Am heutigen Dienstag dürfte sich entscheiden, wer künftig Generalstabschef des Bundesheeres wird. Insgesamt haben sich elf Kandidaten für das Amt beworben, zehn davon wurden von der Begutachtungskommission als besonders geeignet angesehen. Verteidigungsministerin Klaudia Tanner (ÖVP) wird heute noch mit allen Bewerbern ein Vier-Augen-Gespräch führen. Ob ihre Entscheidung heute oder in den kommenden Tagen bekanntgegeben wird, ist noch nicht fix.

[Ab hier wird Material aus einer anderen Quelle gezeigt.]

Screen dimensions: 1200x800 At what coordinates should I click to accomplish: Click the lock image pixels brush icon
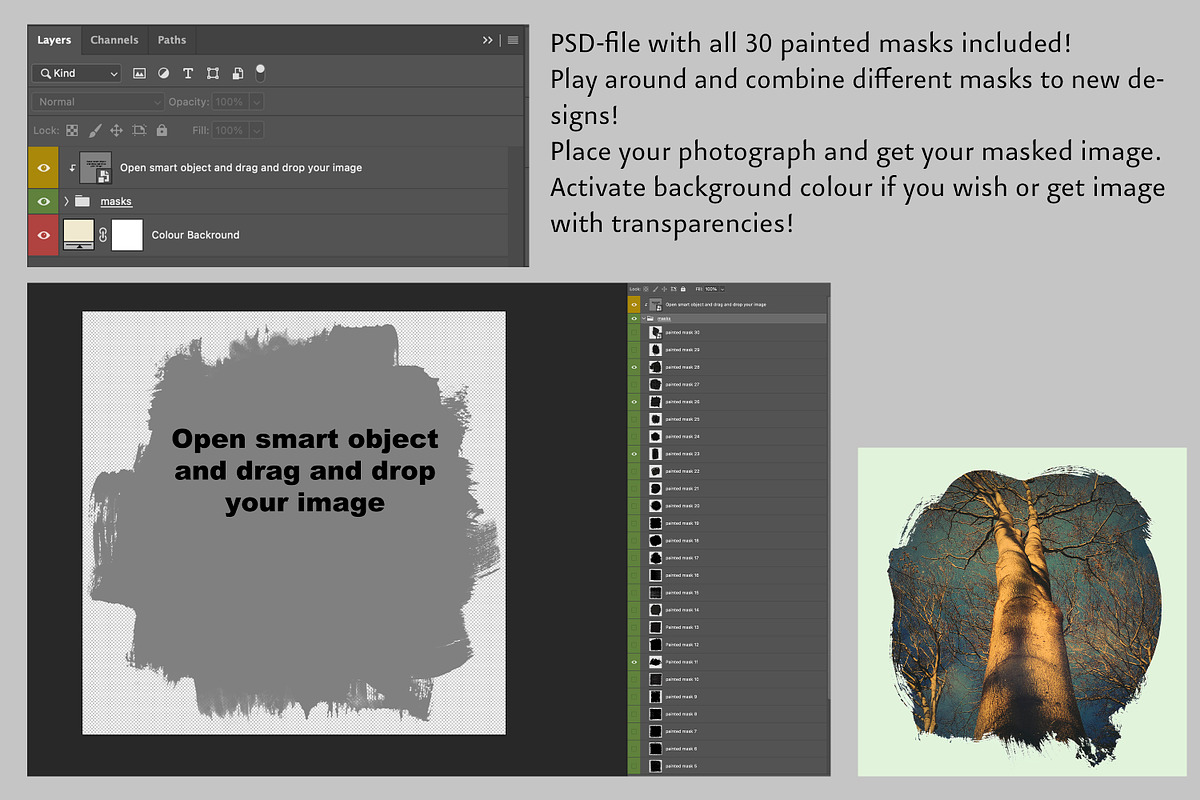95,130
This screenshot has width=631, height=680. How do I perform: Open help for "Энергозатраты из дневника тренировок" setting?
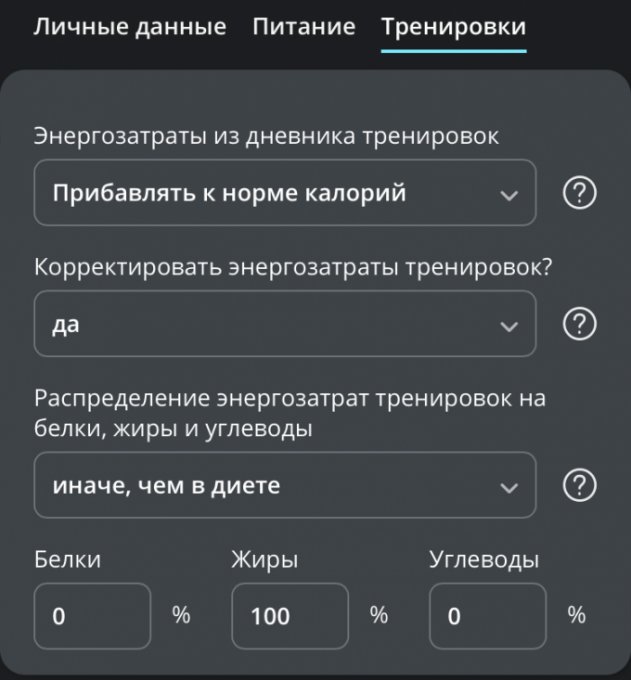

Tanner will sich bei den Gesprächen noch „ein eigenes Bild über die Persönlichkeiten“ machen, die sich beworben haben, so die Ministerin im Ö1-„Morgenjournal“. Sie wird ihre Entscheidung dann – wie bei höheren Bestellungen üblich – zunächst dem Zentralausschuss und dem für Beamte zuständigen Vizekanzler Werner Kogler (Grüne) kommunizieren und danach mit Bundespräsident Alexander Van der Bellen als Oberbefehlshaber des Bundesheeres besprechen, der diese dann noch bestätigen muss, hieß es aus dem Ministerium gegenüber der APA. Erst dann werde die Öffentlichkeit informiert.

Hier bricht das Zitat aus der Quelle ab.